In a sense this mindset is a byproduct of capitalism and the American Dream, a mixture of spun clouds and false dreams, but I don't think I will go into all that right now. Suffice it to say that, in our relatively free world, we believe we have the right to be the best. And we do, but so many latch onto that right and blow it wildly out of proportion, losing sight of the fact that, firstly, we have to the right to do our best. Providence will determine whether we taste fame or not. It is still incumbent upon us to do the best we can with whatever skills we have in whatever spheres we are placed. This is your proverbial sine qua non.
In my case, that skill and sphere is writing. What I am about to say may come across as pessimistic, perhaps even bitter and jaded. I assure you that is quite the opposite of my sentiments. I adore what I do and I am so glad I have the freedom to pursue a "writing career." However. However, looking critically at my writing compared with popular writing, I do not see much reconciliation between the two and I don't really anticipate ever becoming really famous. Not in my lifetime, at least. This is not to say that the possibility is not to be entertained, but judging from my own style and incorrigible allusions to the arcane and obscure, I don't reasonably expect my books to become famous. This is also not to say that I believe my writing will not be enjoyed. With the exception of one reader (whose review puzzled me, but one has freedom of speech and opinion) everyone I have run across who has read The Shadow Things has enjoyed it to varying degrees, but certainly enjoyed it. Everyone who has had glimpses, or full on reads of, Adamantine and Plenilune has enjoyed the stories and their execution. Personally, I think I'm a decent writer with a fair imagination and a doggish tenacity that will carry me far. But I don't think I'm popular.

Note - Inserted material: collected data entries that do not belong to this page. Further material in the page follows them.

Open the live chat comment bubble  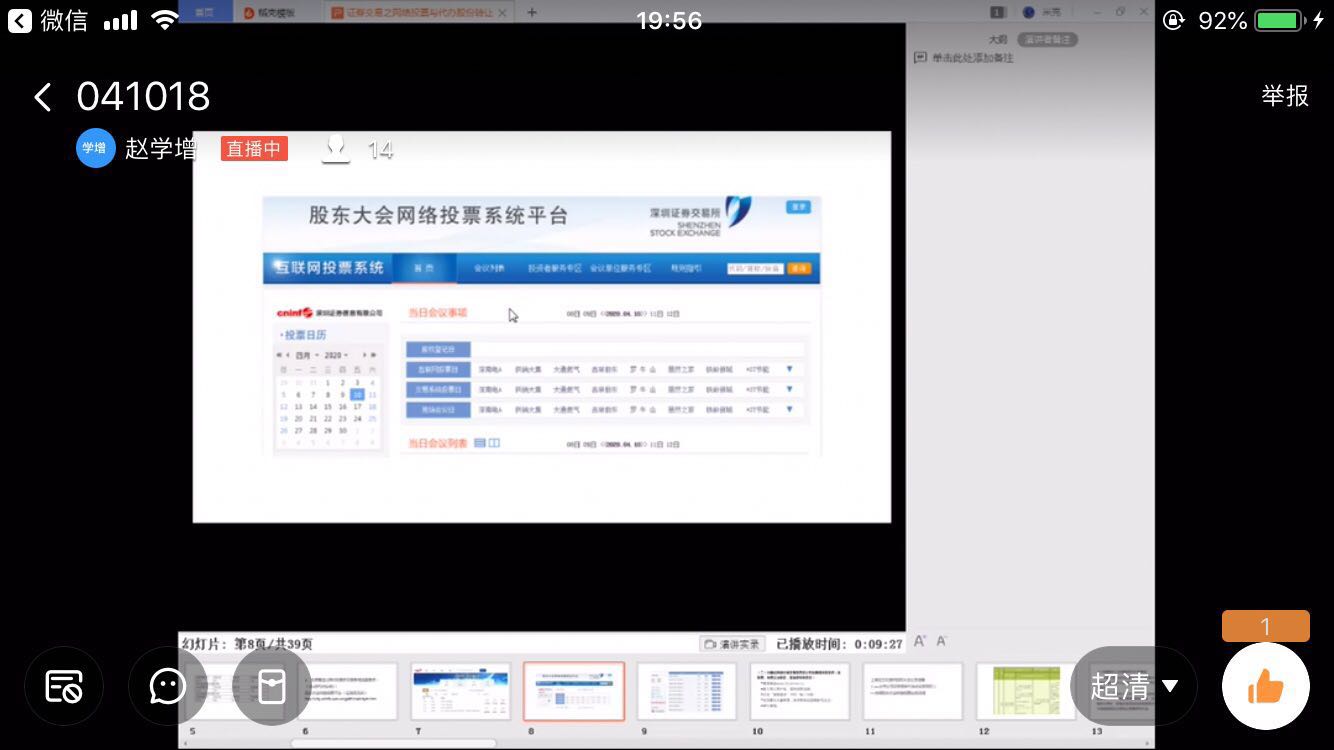point(168,686)
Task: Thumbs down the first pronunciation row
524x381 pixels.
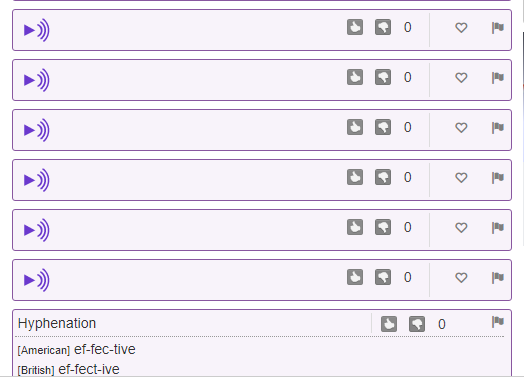Action: coord(383,27)
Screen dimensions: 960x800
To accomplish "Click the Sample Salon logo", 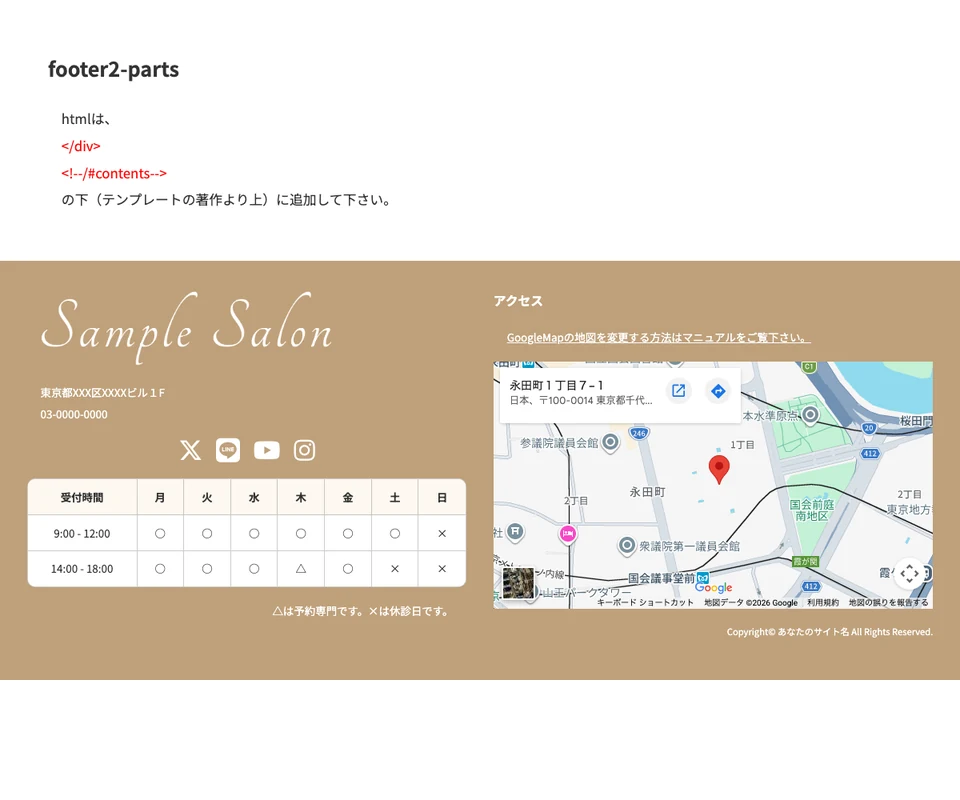I will 186,326.
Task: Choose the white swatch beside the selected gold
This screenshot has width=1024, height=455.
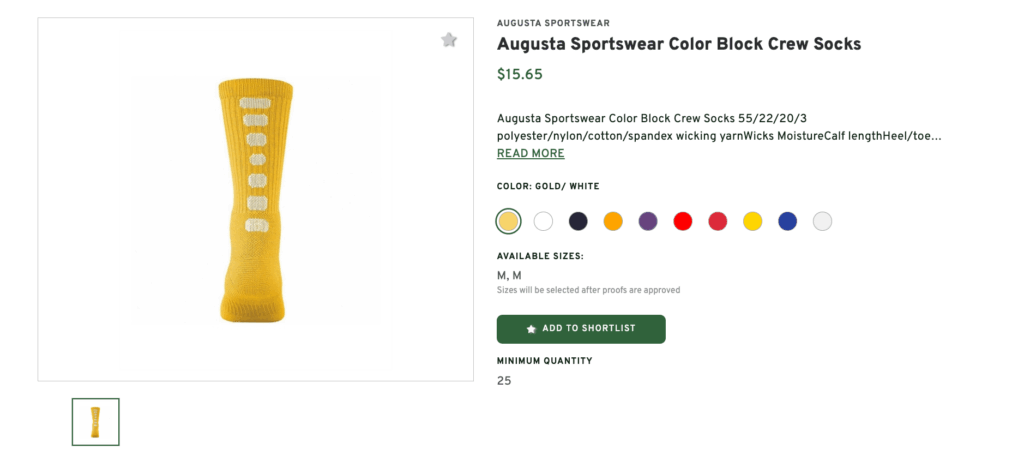Action: click(543, 221)
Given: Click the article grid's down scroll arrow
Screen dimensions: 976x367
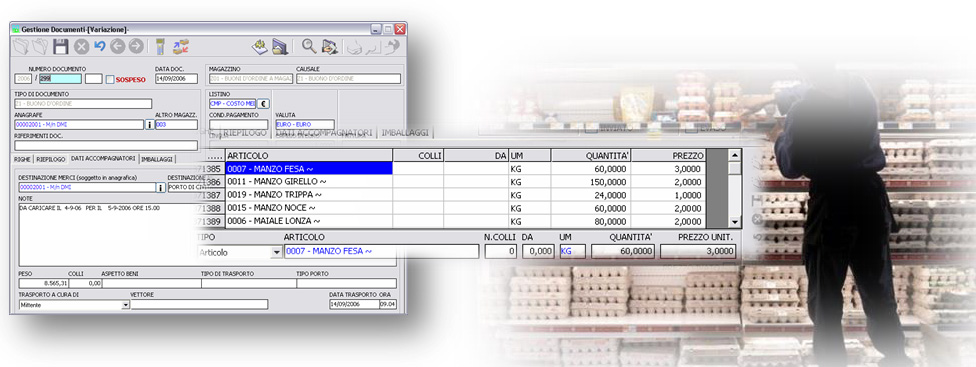Looking at the screenshot, I should coord(735,221).
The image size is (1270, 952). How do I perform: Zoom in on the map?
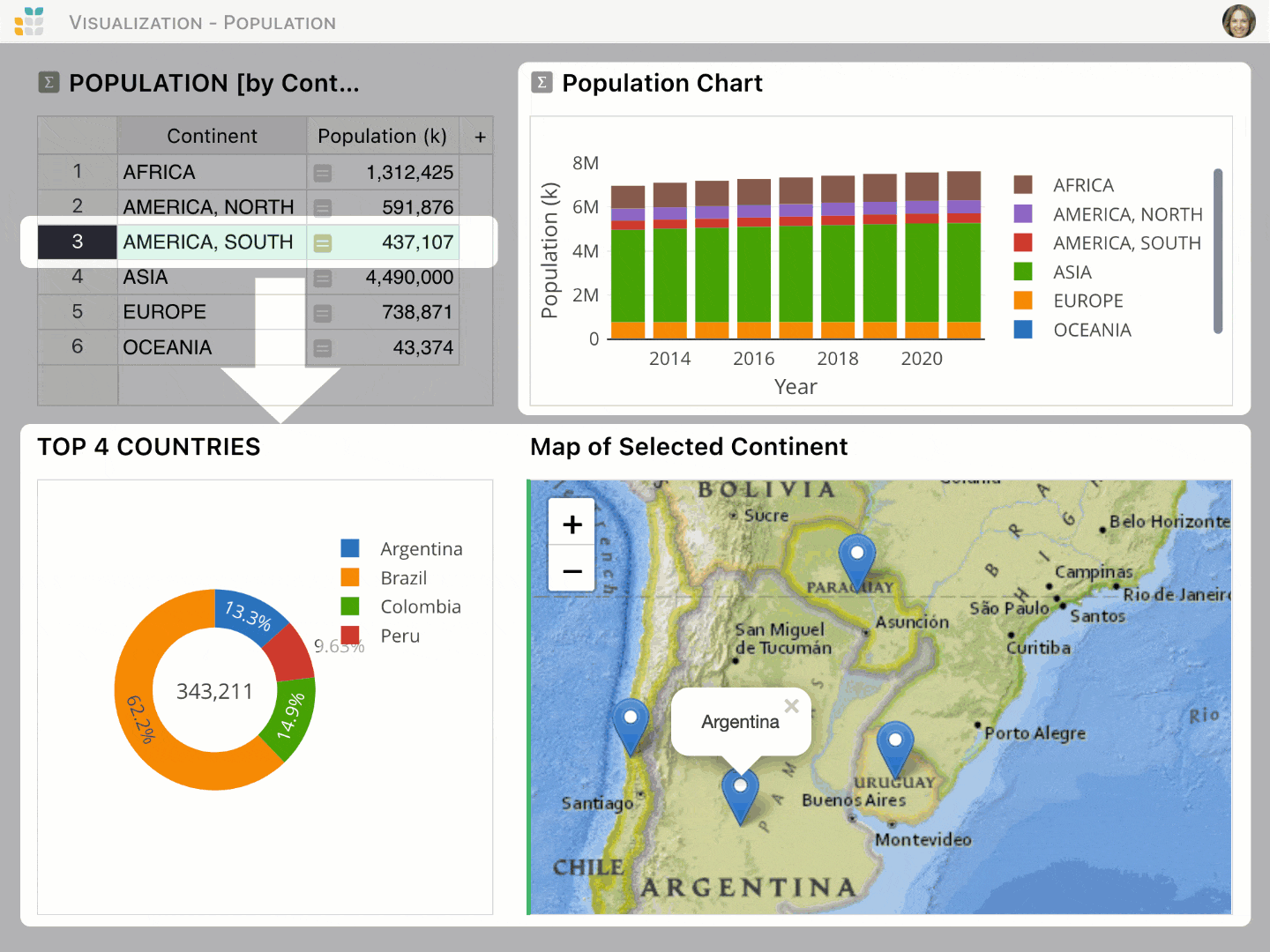point(572,524)
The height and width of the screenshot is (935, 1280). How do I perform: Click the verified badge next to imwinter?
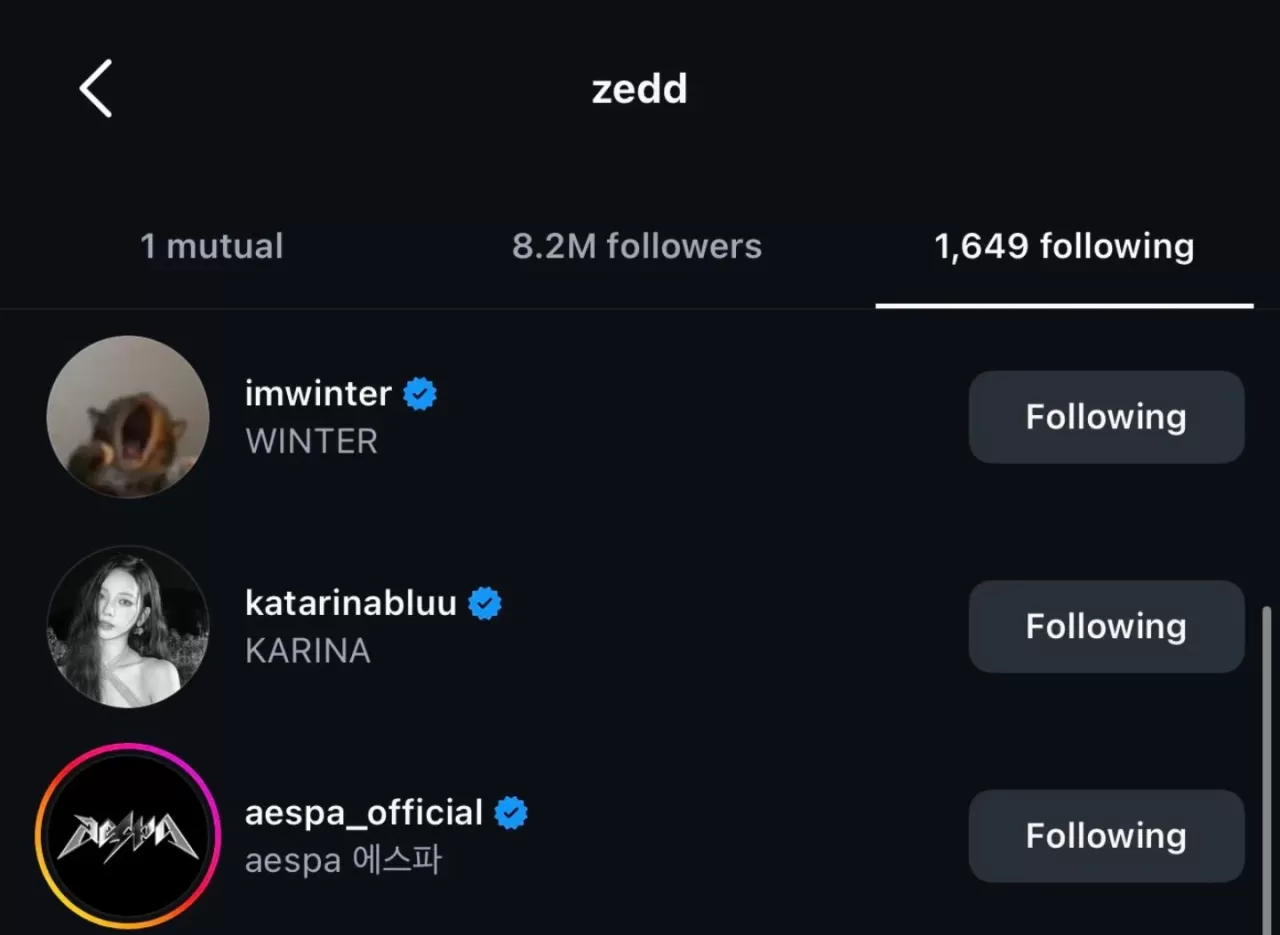[419, 393]
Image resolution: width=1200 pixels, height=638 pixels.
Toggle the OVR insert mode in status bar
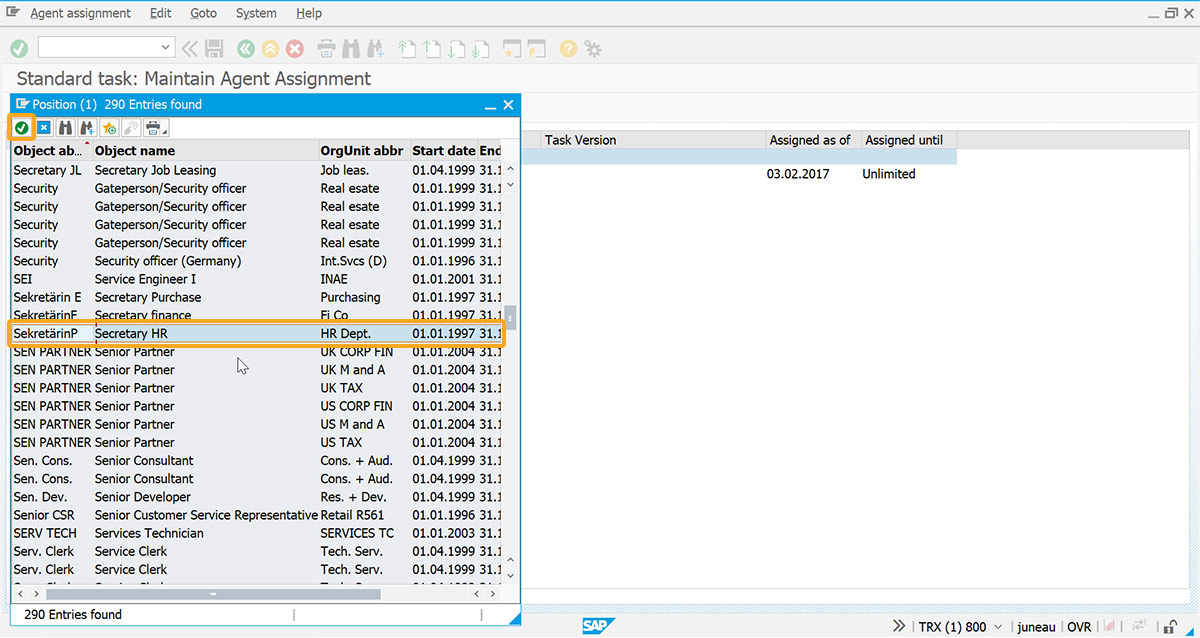(x=1079, y=627)

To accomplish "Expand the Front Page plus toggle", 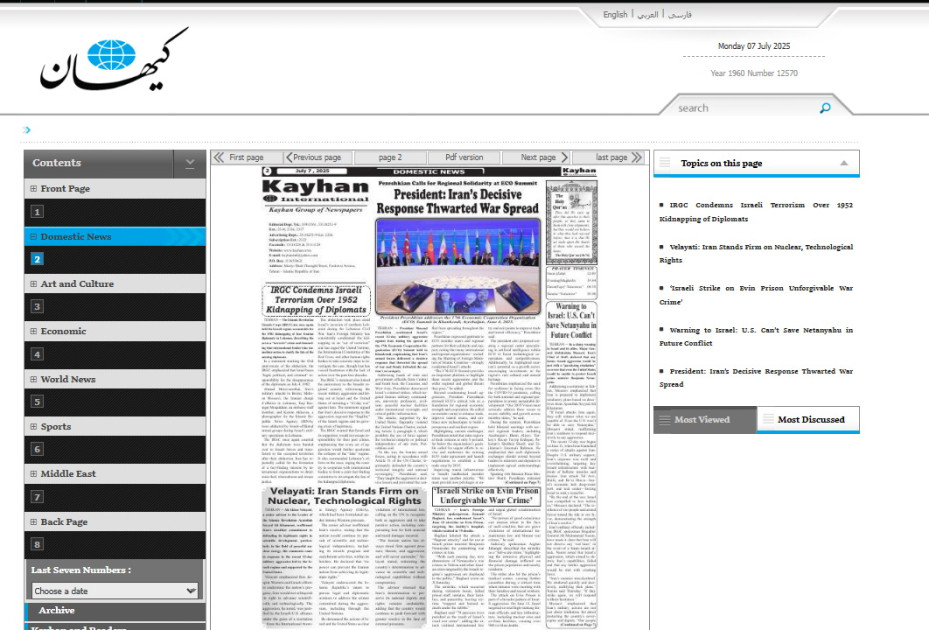I will click(33, 188).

This doesn't exclude me from pushing my manuscripts and marketing. Nothing will come to anything if it isn't helped along. But my expectations for my novels remain realistic. I don't want to ravage the walls of my stomach trying to push my novels into a limelight they were not meant for. If they do become famous, I will be pleasantly surprised and rather abashed, but I don't expect it, so I'm not going to worry about it. There are laws at work in the universe, and while the public does not appear, at first glance, to operate by any order, they really do and one has to respect that. You might throw in examples like C.S. Lewis and say that some sound-minded, deeply intelligent people do become famous world-wide. I would have to say that I don't consider myself to be on the intellectual level Lewis attained - my training and natural thought-processes do not yet allow it - and looking at the Lewis fanbase, I wonder if the really good jewels in his writing have been extracted by as many people as like his writing. I doubt it.
That's the closest I will come to pessimism. An artist has to go into his art knowing that a few people will "get" him, many people may "like" him, and lots of people will misinterpret him altogether. But there is a time and a place for everything, and that's fact. I don't think it reasonable to expect that my novels' place is the limelight of the American book market; if it somehow is, I don't have any notion as to when that time might be. Until then, I'm content to quietly rip decent fiction from the bowels of my imagination, put it in some kind of order, and offer it to whatever reading public is silly enough to fall prey to the alluring music of my writing.